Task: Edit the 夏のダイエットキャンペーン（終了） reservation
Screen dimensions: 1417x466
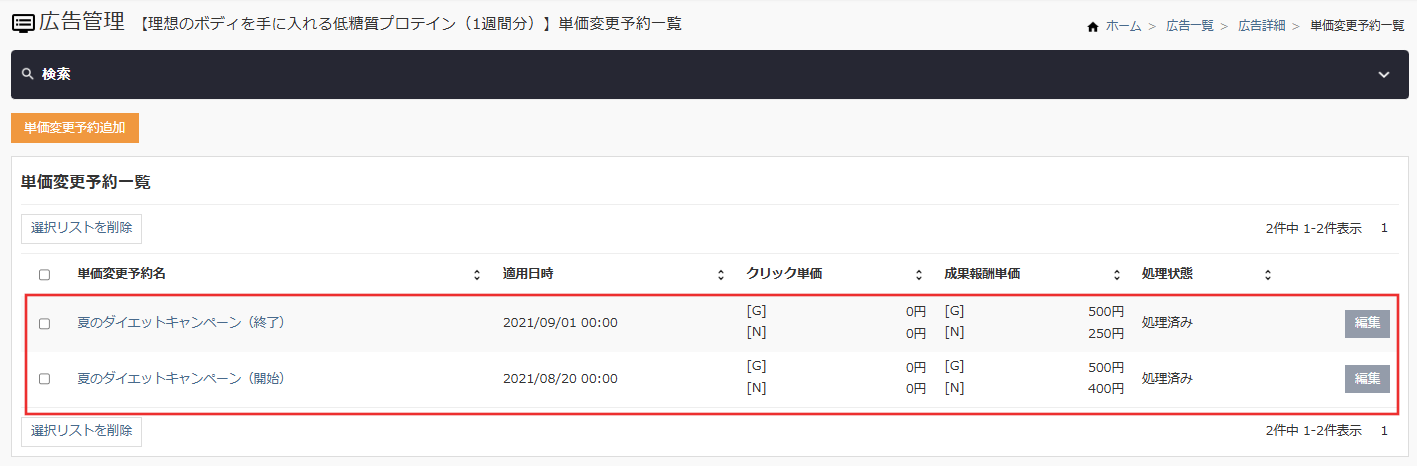Action: click(x=1367, y=323)
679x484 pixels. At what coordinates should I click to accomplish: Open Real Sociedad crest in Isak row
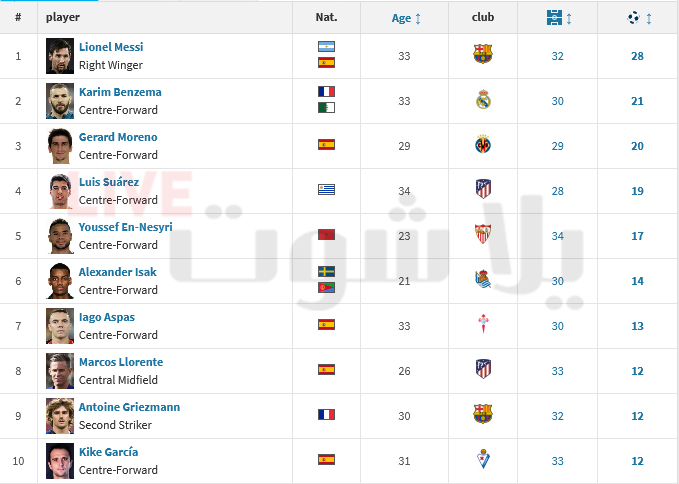[x=483, y=279]
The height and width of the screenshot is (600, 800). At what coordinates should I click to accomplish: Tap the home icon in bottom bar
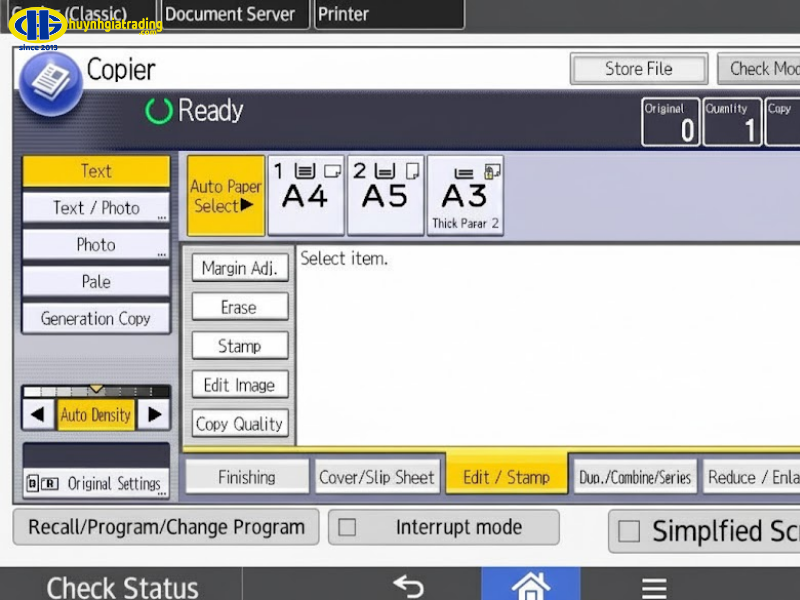tap(530, 585)
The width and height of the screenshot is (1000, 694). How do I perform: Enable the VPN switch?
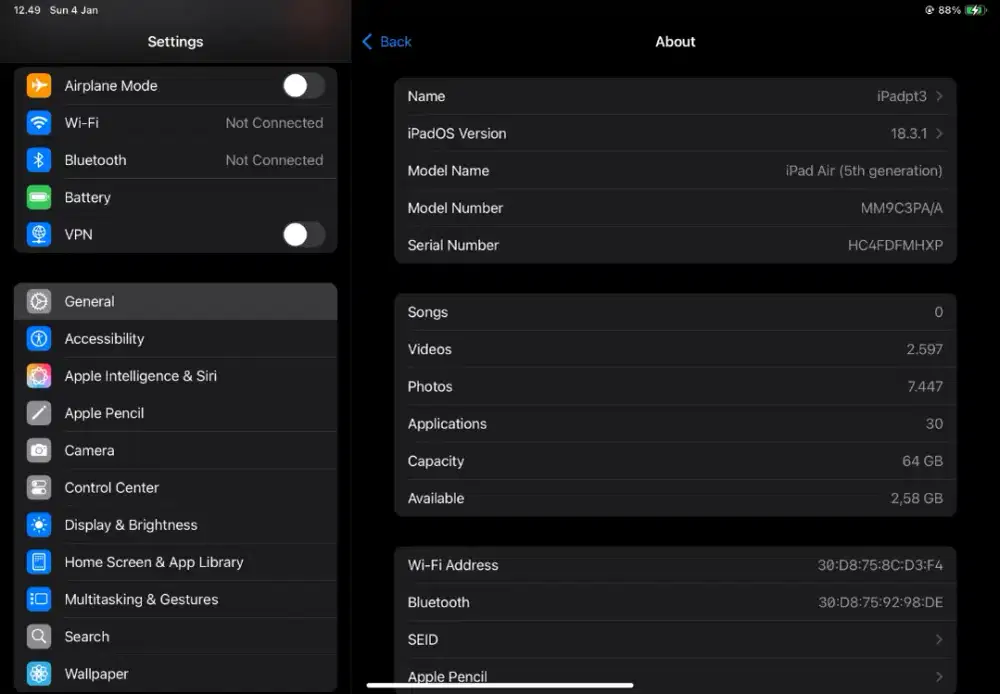pyautogui.click(x=303, y=234)
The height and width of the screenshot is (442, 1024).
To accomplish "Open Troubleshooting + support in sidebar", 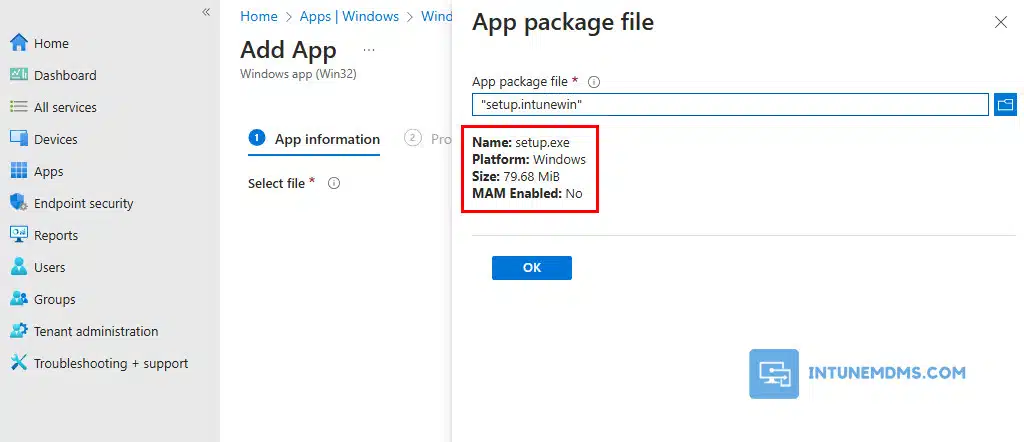I will coord(110,363).
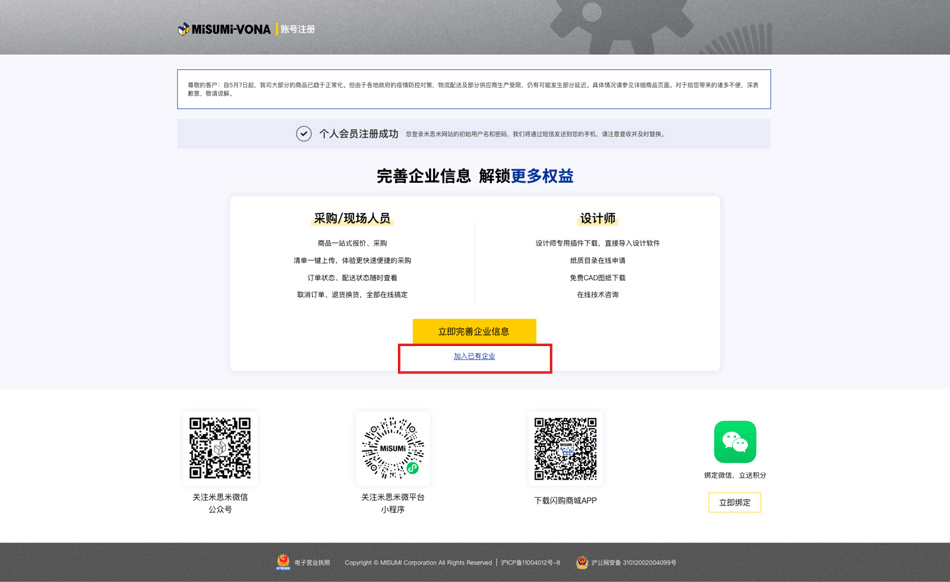Select the 设计师 heading

click(x=597, y=218)
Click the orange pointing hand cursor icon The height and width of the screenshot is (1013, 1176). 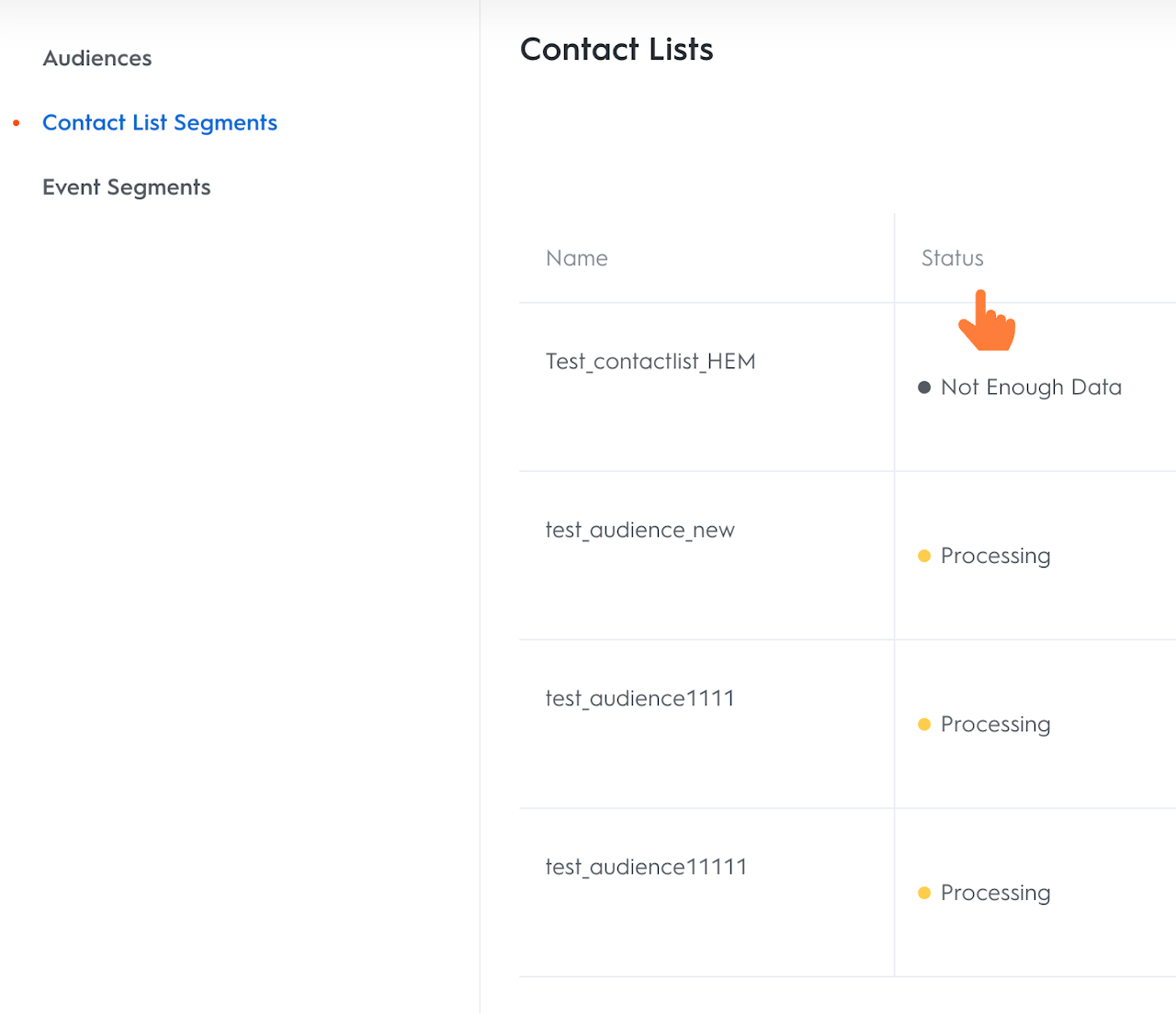[987, 323]
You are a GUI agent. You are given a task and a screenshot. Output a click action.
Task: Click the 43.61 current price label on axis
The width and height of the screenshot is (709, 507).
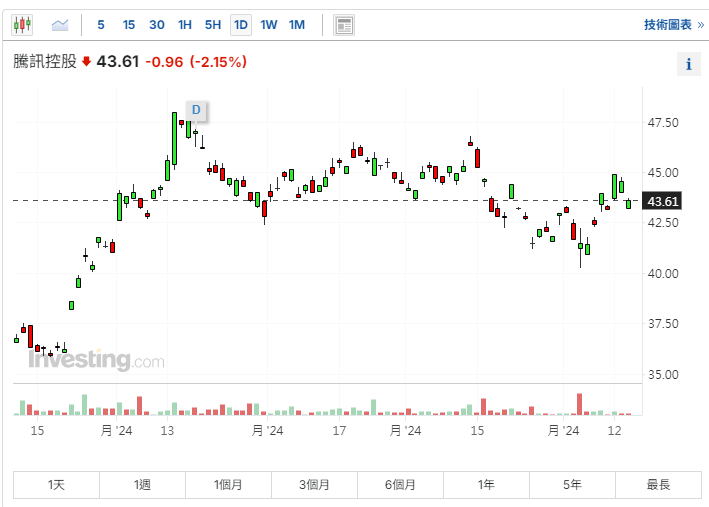664,201
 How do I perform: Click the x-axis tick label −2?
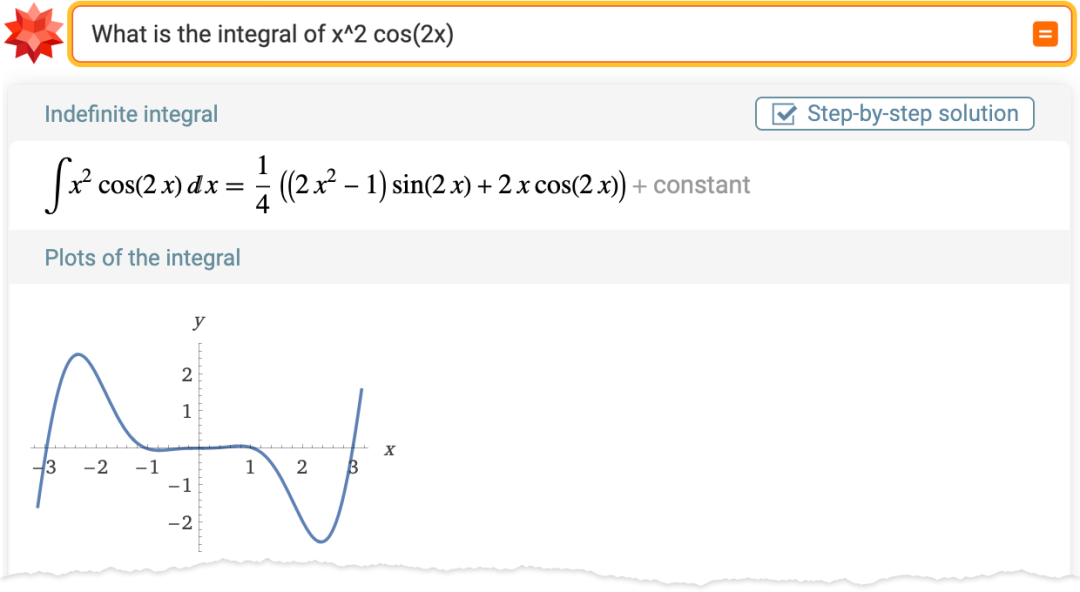[95, 467]
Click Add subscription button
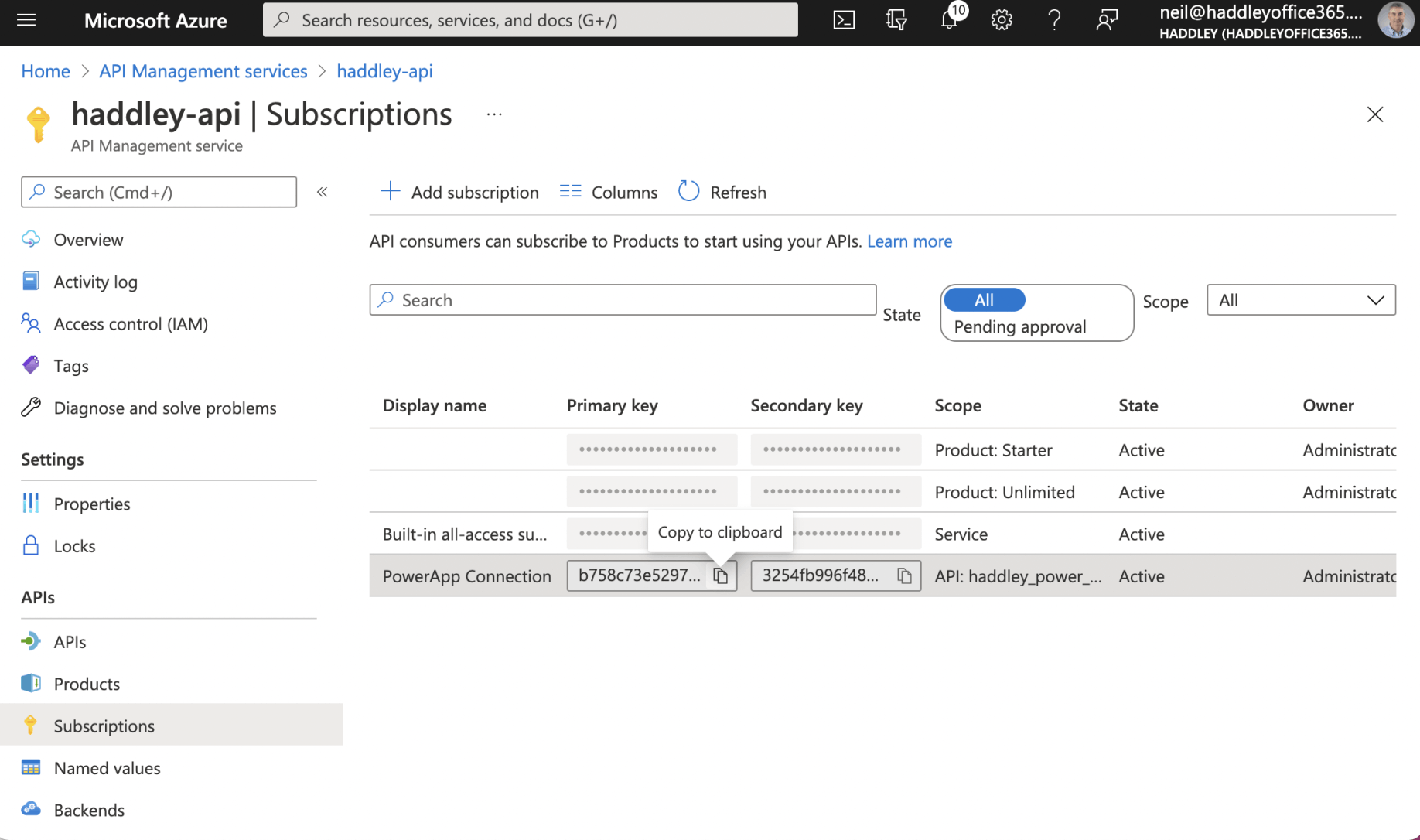Viewport: 1420px width, 840px height. coord(459,192)
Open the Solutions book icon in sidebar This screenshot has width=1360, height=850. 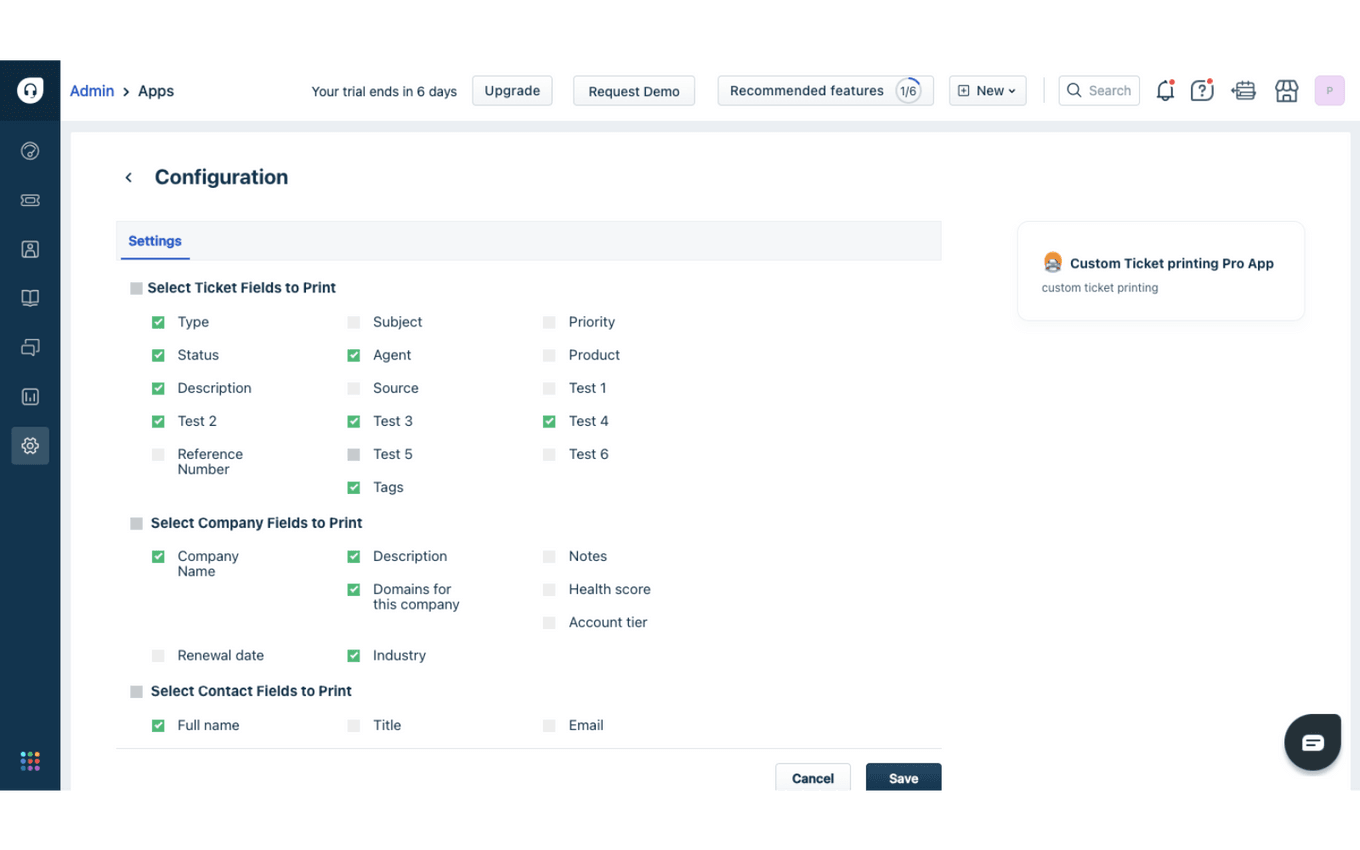pyautogui.click(x=30, y=298)
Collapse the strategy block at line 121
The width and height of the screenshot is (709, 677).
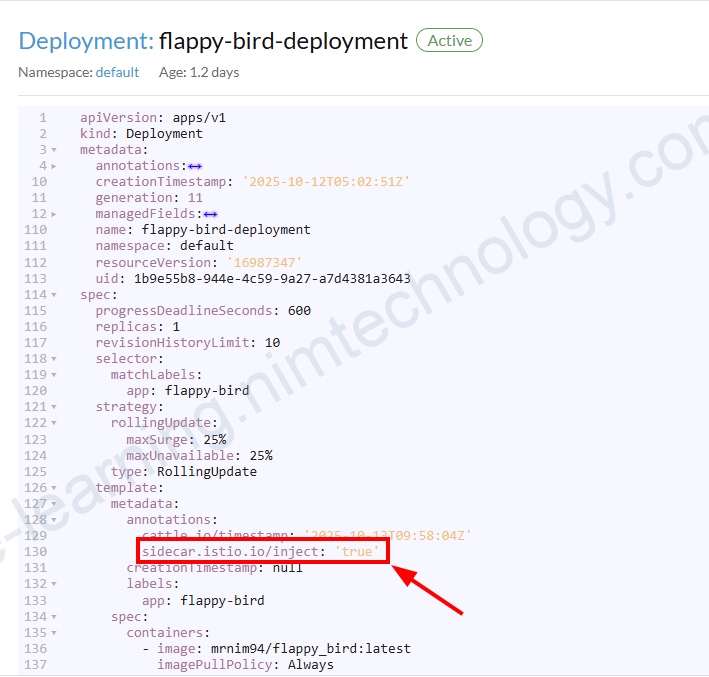pos(54,407)
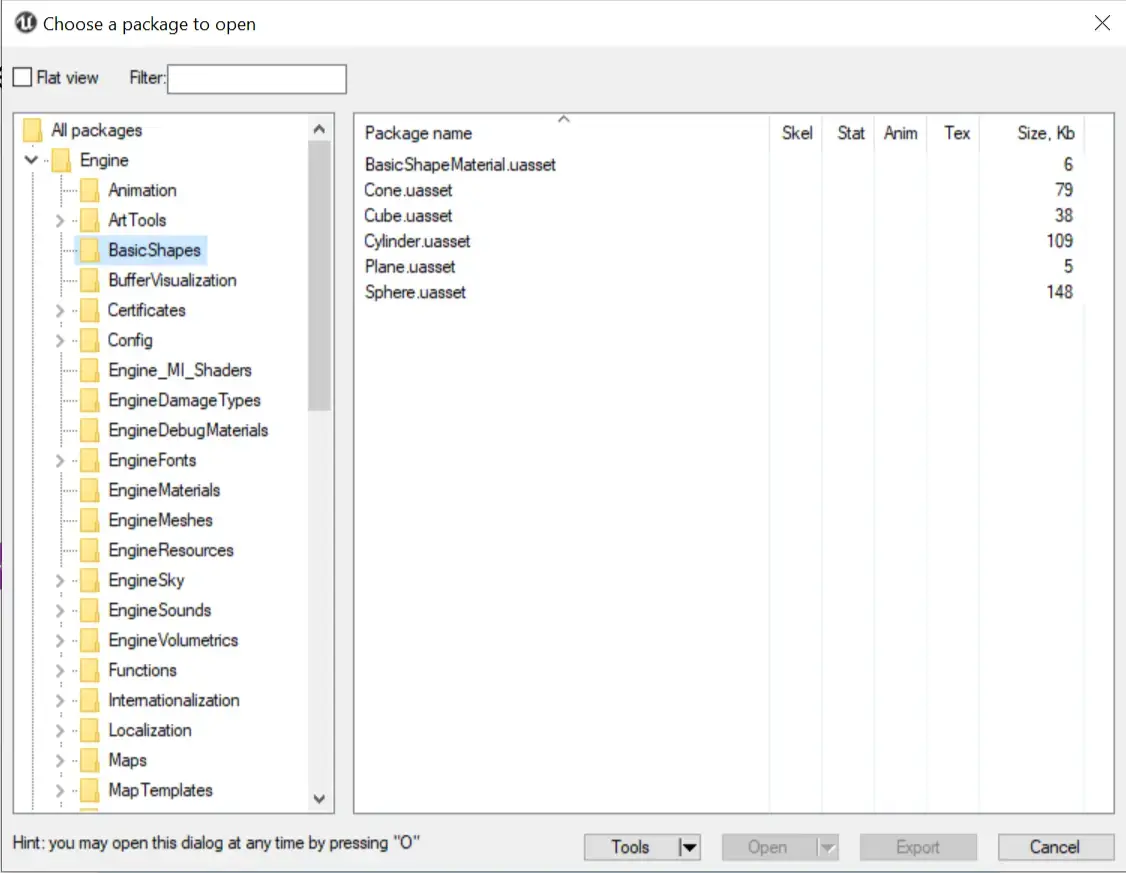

## Work order
Without any pictures, write out the lines running from the one containing "Collapse the strategy block at line 121" through the end of the listing above, both included, exactly as given.

## Solved exercise
Collapse the strategy block at line 121
The width and height of the screenshot is (709, 677).
pos(54,407)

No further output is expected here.